The first secret, according to Sean, is to use a basic, fluffy white sandwich bread – it fits best in the jaffle iron, and toasts well.
While it looks deceptively simple, the appeal of this dish really lies in the clever combination of tastes and textures. Sean competes with some of Australia’s leading chefs to secure his share of fresh Queensland red claw yabbies, which are poached to perfection in a court-boullion of white wine vegetables, herbs and spices. These are chopped and mixed with a locally-produced crème fraiche and fresh horseradish, as well as shallots, chives, lemon juice and gruyere cheese, and finally, seasoned with sea salt.
It’s a combination that’s clearly working, with between 70 and 100 jaffles served from the kitchen every Saturday night. We’re delighted to be able to enjoy it with the Gallagher Sparkling Duet (AUD$14), a real local favourite. Pale lemon in colour and with fresh honeysuckle and citrus fragrances and refreshing fruit flavours on the palate, it’s the perfect match for the crisp texture and mild seafood favour of the jaffles.
Reasons to visit: the Yabby Jaffle was recently named by Good Food as one of the 17 Australian Dishes You Must Try Before You Die.
Monster Kitchen and Bar, Hotel Hotel
25 Edinburgh Avenue, New Acton
Australian Capital Territory (ACT)
Australia
+61 2 6287 6287
monster@hotel-hotel.com.au
www.monsterkitchen.com.au
I wonder what a jaffle iron looks like – I guess it is nothing like a sandwich maker? I love these toasts with filling even if it is just French toast with mince inside. Yabby! Yummmm!!!!

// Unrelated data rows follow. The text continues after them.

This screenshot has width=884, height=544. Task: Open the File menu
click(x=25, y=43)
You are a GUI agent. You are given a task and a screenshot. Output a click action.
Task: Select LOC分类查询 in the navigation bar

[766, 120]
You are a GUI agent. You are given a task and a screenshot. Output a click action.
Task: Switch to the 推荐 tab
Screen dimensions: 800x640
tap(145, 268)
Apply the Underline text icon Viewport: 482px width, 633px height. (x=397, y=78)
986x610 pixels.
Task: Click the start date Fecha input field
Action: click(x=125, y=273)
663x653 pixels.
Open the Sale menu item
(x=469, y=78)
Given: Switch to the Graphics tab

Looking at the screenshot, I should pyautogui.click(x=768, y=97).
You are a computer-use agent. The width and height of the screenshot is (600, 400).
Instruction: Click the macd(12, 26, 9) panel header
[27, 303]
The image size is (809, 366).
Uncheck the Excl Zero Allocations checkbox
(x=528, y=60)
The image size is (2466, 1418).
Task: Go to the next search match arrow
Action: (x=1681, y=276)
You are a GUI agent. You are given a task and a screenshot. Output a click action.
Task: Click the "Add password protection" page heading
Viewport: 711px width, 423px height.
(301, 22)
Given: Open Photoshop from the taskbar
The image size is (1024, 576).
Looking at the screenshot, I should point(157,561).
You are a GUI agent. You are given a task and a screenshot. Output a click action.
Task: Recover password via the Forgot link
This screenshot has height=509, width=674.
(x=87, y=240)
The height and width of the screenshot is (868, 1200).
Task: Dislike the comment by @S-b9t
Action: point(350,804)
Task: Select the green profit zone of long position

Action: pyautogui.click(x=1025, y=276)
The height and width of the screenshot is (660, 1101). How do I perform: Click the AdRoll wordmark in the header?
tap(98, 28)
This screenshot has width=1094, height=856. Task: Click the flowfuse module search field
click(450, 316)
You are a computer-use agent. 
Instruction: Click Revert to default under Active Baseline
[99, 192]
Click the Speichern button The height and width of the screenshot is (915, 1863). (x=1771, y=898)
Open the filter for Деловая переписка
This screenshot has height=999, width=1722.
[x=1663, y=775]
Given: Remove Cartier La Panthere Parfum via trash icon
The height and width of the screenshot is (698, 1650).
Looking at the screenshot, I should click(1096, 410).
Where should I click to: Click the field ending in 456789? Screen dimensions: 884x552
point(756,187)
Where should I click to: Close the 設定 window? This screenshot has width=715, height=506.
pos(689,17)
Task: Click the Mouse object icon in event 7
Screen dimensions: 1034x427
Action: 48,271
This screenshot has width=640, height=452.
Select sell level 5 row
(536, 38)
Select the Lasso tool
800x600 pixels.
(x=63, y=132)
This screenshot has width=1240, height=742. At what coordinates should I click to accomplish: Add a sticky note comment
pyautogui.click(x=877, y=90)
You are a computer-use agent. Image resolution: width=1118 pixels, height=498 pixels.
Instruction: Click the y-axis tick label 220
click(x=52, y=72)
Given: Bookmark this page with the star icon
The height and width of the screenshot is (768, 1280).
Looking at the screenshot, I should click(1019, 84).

Similar, but it squeezes in the edges so you can put things that are a bit more moist inside and it keeps them sealed in. 🙂
What? You mean the crayfish?!
Aussie kids like yabbying!
I collect OZ stamps 😉
Have a look, “1987 Aussie Kids stamps” online
Did you have a fun childhood? 😉
That’s right! Yabbies! Yes, I had a lot of freedom as a child – yabbying, tree climbing, mountaineering, making dams in the creek – and I even survived. 😉
Yummy – I must get out my Jaffle cooker.
Nothing as elaborate as shown here in CBR which
certainly is fast becoming a Mecca for the Fastidious !
I just have ordinary tinned spaghetti, or sweet corn in my
jaffle, but tomatoes and cheese is very appetising.
Cheers
El Colin Cordobes
Creamed corn! That was my love as a child. Dad tried to convince me how good tinned spaghetti was in a Jaffle but he was unsuccessful. 😉
jaffles! i’d like to see more of them in kl … maybe even an entire cafe dedicated to jaffles 🙂
Ah, didn’t know these were called jaffles. Obviously this yabby jaffle tastes a lot better than the ones I made at home. I have a jaffle iron (which I used to call a sandwich toaster). I used it twice to make jaffles (once with canned sardines and another time with tuna as filling) and never used it again. Too much work to clean up the jaffle iron later….haha….now it’s just gathering dust in a corner of my pantry! 😀
This is something new to me. Interesting concept.
Yummy Linda. 🙂
I love a good jaffle.
Yummo
Very fancy jaffle
The design of the hotel looks really enticing.
Yabby jaffles sound perfect for this rainy weather.
I can almost smell them toasting.
Oh boy, another one to check out.
Design of this place rocks
There doesn’t seem to be too much yabby in there!
Can’t go past a toasted sanga!
Did you get a look inside the rooms? I’m curious as to if the design is carried all the way through.
We didn’t make it to the rooms, but I’d like to take a look myself.